Квартира находилась в двухэтажном здании в самом центре села. На улице Ленина. Мы жили на первом этаже, справа. Наша веревка для белья была тоже справа, вторая по счету. Мне там нравилось — через веревки можно было перебрасывать мяч, стук которого отзывался гулким эхом на весь двор. Бабушка говорила — «пойдем на Ленина», «надо убрать на Ленина», «сбегай в магазин, а потом сразу на Ленина». Ни разу она не сказала — «домой».
В квартире была одна большая комната и крошечная кухонька, отгороженная занавеской. Эта занавеска висела здесь и при жизни дяди Тимура. Остальное имущество вывез, видимо, сельсовет.

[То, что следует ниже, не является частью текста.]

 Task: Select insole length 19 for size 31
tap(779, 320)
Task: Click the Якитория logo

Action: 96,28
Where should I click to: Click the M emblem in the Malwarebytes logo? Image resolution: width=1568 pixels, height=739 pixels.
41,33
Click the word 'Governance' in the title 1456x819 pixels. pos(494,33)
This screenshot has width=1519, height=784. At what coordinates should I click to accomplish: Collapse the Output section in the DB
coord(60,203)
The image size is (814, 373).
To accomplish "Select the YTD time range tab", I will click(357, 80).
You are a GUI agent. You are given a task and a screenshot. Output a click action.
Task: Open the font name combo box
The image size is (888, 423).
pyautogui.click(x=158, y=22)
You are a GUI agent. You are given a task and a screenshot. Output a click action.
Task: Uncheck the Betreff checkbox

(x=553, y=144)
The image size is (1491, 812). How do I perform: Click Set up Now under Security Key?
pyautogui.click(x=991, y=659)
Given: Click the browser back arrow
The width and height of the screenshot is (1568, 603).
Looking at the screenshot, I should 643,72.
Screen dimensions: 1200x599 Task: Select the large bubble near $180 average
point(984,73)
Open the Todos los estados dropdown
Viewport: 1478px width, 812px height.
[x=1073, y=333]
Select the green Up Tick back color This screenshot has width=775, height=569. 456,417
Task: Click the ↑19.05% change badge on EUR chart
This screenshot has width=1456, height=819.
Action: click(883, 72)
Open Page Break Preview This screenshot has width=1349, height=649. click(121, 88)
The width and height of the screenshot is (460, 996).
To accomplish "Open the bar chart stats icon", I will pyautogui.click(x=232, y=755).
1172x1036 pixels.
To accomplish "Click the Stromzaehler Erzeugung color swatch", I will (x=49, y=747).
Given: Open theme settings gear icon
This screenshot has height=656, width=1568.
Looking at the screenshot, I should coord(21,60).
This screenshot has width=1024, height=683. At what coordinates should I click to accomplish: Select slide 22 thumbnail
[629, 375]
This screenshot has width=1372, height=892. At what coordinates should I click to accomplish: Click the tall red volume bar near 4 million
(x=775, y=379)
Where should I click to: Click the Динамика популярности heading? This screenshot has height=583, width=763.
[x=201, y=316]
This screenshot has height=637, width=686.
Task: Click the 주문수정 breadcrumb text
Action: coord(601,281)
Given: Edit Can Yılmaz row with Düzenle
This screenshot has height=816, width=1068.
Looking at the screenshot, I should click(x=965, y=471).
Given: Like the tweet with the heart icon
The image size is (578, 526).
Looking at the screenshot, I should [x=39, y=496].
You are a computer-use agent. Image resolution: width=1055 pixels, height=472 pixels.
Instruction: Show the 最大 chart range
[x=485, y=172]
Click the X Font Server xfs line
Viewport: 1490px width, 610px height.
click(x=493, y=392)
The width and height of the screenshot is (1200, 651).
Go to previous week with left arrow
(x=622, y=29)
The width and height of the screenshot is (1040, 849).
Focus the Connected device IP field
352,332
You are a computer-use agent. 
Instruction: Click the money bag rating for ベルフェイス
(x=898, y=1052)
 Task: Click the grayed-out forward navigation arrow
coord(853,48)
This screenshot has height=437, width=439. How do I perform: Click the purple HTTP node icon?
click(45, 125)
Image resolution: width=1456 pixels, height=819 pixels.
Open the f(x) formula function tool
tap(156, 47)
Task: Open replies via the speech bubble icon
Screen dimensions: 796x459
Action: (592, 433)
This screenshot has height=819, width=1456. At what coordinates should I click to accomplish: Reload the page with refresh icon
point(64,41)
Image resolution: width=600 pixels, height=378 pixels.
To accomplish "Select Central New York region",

Остались только два деревянных ящика, в которых на поезде перевозили фрукты. Ящики были заполнены личными вещами покойного дяди Тимура — соседи собрали и сохранили. Бабушка строго-настрого запретила мне даже одним глазом смотреть, что лежало в ящиках. Чужие вещи, трогать нельзя. И все десять лет хранила эти ящики, которые стояли на кухне, под подоконником — там, где их и оставили соседи.
Мебель тоже выделила редакция — письменный, он же обеденный, стол, два стула, кровать с матрасом-сеткой, лампа настольная. На всех предметах стояли печать и номер. Бабушка спала на раскладушке — ей так было привычнее. Она купила ее сама и долго ходила счастливая — такие хорошие раскладушки стали делать! Люстру бабушка так и не удосужилась повесить — голой лампочки Ильича ей было достаточно. Впрочем, бабушке было совершенно все равно, что у нее над головой, из каких тарелок она ест и на чем сидит. Единственным личным предметом, дорогим ее сердцу и жизненно необходимым, помимо раскладушки, был секретер. Огромный, с откидной крышкой, на прочных держателях. Внутри секретера находился весь бабушкин мир — ее заметки, блокноты, рукописи, чернила в баночках — она любила писать перьевыми ручками. За чистотой в доме она следила тщательно — мне регулярно доставалось за плохо помытые полы. Бабушка требовала непременно поднимать стулья и ставить их вверх ножками на стол, отодвигать кровать и обязательно отмывать лестницу, ведущую на улицу. Зато в ее секретере царил бардак, в котором она находила все, что ей требовалось для работы. Ключ от секретера лежал всегда сверху, ровно посередине. Бабушка, не глядя, протягивала руку, доставала ключ и садилась работать.
Она была фронтовым корреспондентом, поэтому имела привычку входить в любые двери, могла убедить кого угодно в чем угодно. Медали, ордена, значки за заслуги. Талантливая, смелая, резкая, бесстрашная, прошедшая всю войну, глухая на одно ухо после тяжелой контузии. Но к быту она была не приспособлена. Не умела устраиваться, в ней не было женской хватки, бытовой премудрости. С ее положением и влиянием, она могла получить все, что хотела, — в районном масштабе, конечно. Но ей и в голову не приходило попросить.
— Мама, где у тебя сковородка? — спрашивала ее дочь, моя мама, когда приезжала и привозила меня.
— Здесь, — радостно отвечала бабушка.